DALLEK (pgh 10): The book offers a powerful and generally persuasive defense of Bill, Hillary and Blumenthal. But this will hardly be the last word on “the Clinton wars.” The Clinton presidency will underscore the proposition that history is argument without end. It will also challenge historians to explain why the political combat of the 90’s was so fierce. American politics, of course, has never been a vocation for the thin-skinned. Every president has been the object of scathing attacks, including the country’s three greatest chiefs: Washington complained of “ ‘unmerited censures’ of the vilest kind”; Lincoln was ridiculed as the “original gorilla”; and Franklin D. Roosevelt attacked as a demented “cripple.”

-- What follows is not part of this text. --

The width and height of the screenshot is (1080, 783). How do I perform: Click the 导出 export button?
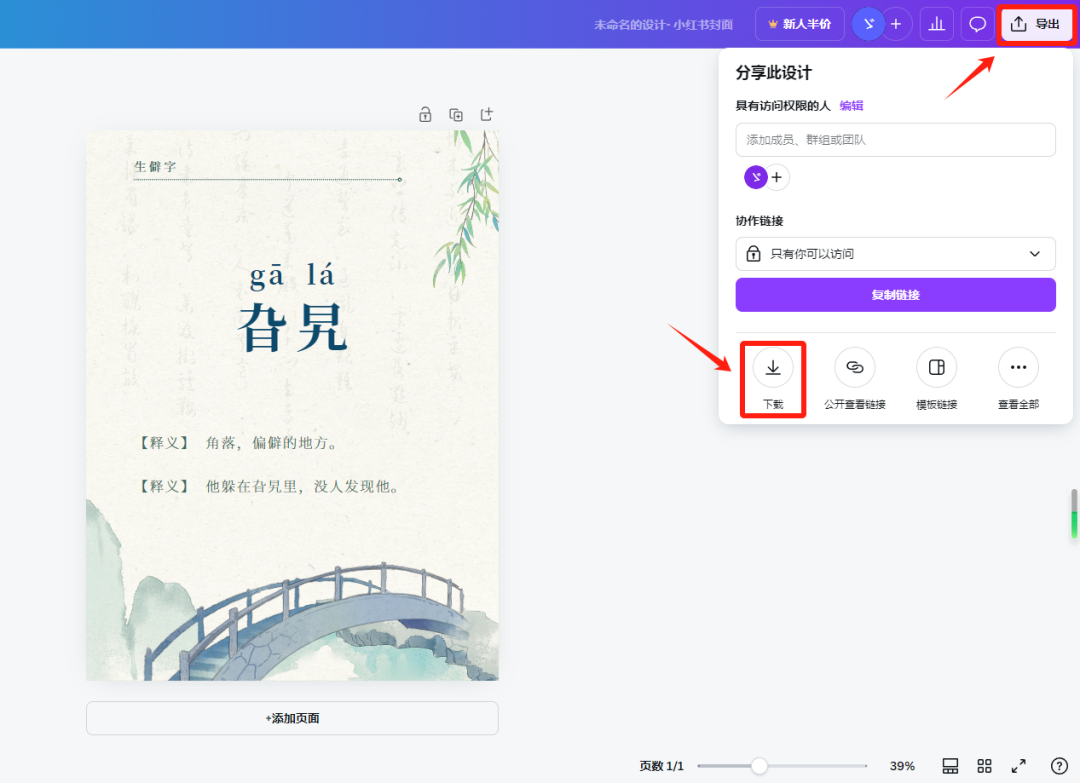pos(1036,23)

Blumenthal was basically right—but instantly, Dallek changes the subject. At the finish, he once again dances away from particulars:
DALLEK (pgh 15): Blumenthal’s book may do more to stir old controversies than settle them. But participants in the Clinton wars would do well to understand that re-fighting 90’s battles will be of less benefit to the country than detached analysis explaining how we can avoid future unproductive quarrels over the personal weaknesses of our presidents. Still, for anyone who wants to revisit the political acrimony of the Clinton years, Blumenthal's book is the place to begin. [end of review]

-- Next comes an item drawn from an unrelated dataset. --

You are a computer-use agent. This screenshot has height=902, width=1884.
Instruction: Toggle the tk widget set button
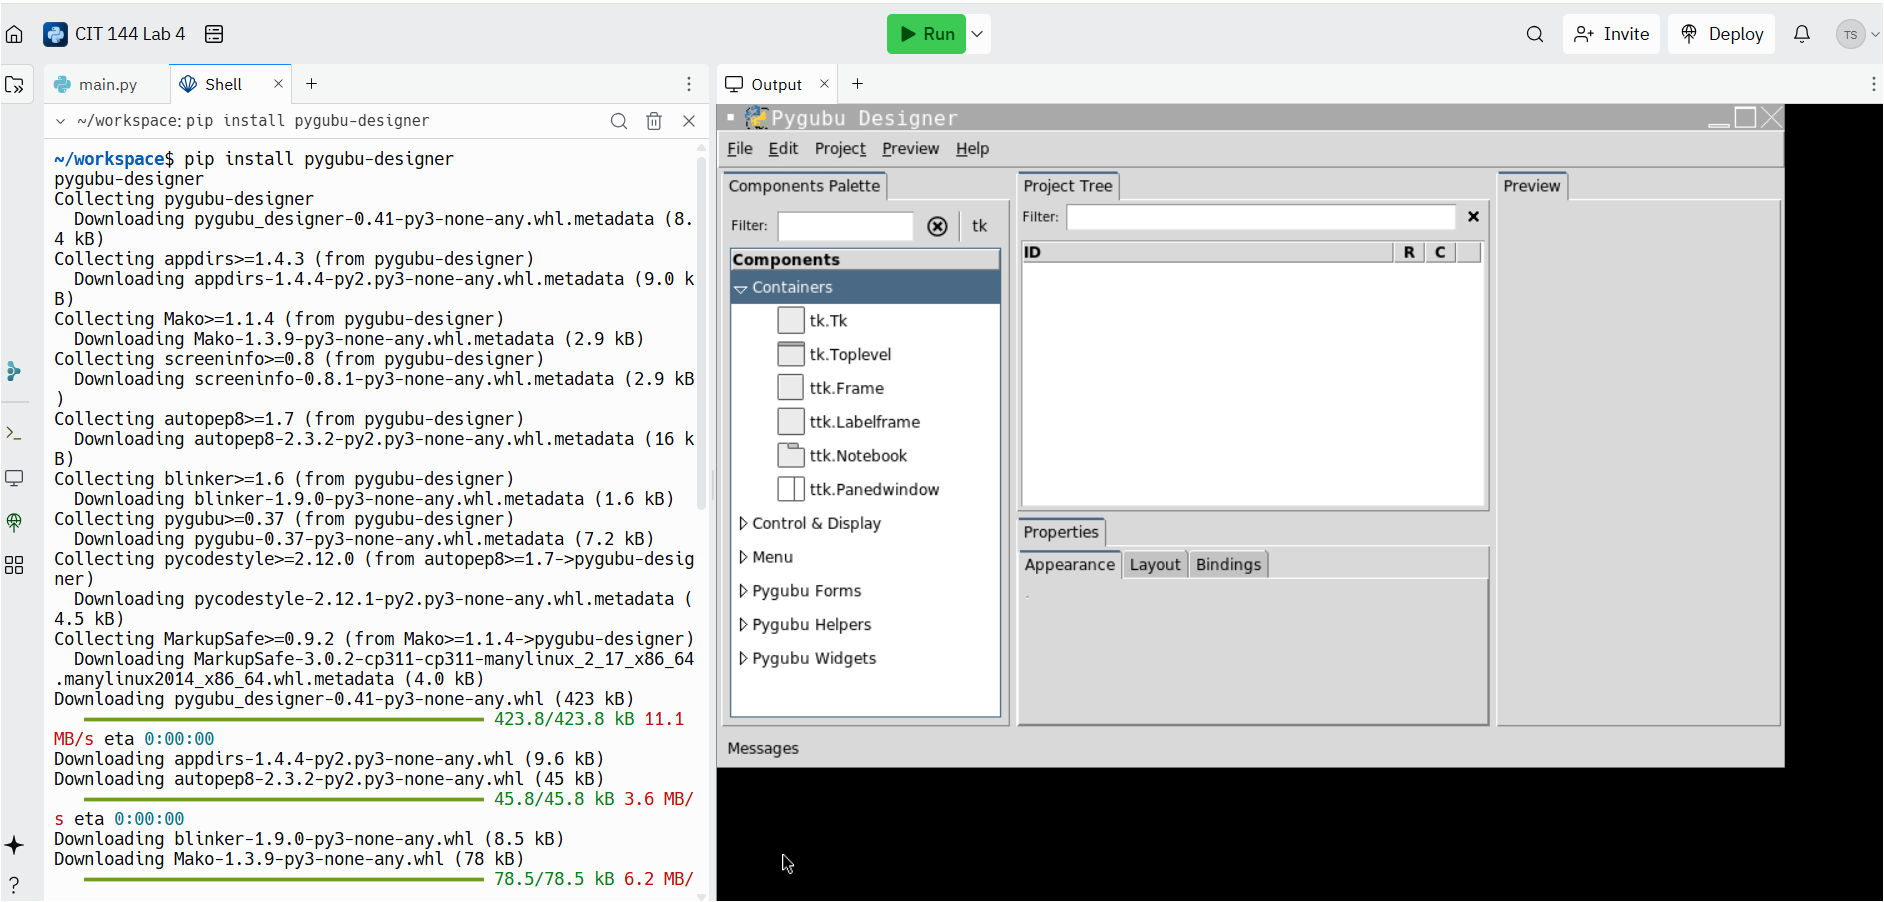(979, 226)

Dallek’s advice? It’s time to move on! It’s time for “detached analysis” which looks to the future. In this way, the thoroughly corrupted insider press corps keeps you from knowing about what it’s done. They don’t want people to “re-fight old battles”—to say what occurred in the “Clinton wars.” Instead, Dallek is coming to cable near you. He’ll be discussing Jack Kennedy’s girl friends.

The Daily update

SEEING NO EVIL: Why do we hear so much about Jayson Blair? Because his disturbed inventions were basically trivial, and because his story feeds conservative spin-points. But the legion of scribes who are flogging Blair know not to mention Jeff Gerth, who wrote the NYT’s Whitewater stories and then bungled the paper’s Wen Ho Lee work. Jeff Gerth’s strange work did mountains of harm—but insider pundits know not to notice. The rest of the press corps bought into Gerth’s hoaxing, and therefore know that re-fighting 90’s battles will be of less benefit to the country than detached analysis explaining how we can avoid future unproductive quarrels.

Two weeks ago, Michael Kinsley pretended that we’ve just now learned that William Bennett has a vice (see THE DAILY HOWLER, 5/9/03). During the 90s, Kinsley knew not to notice Bennett’s real vice—his endless dissembling about Clinton and Gore. And Kinsley and friends know not to discuss the real harm the New York Times has done. They cluck and fuss over Jayson Blair because Blair’s cracked pottery makes no real difference. But they all went along with the corps’ “Clinton wars.” They don’t plan to revisit them now.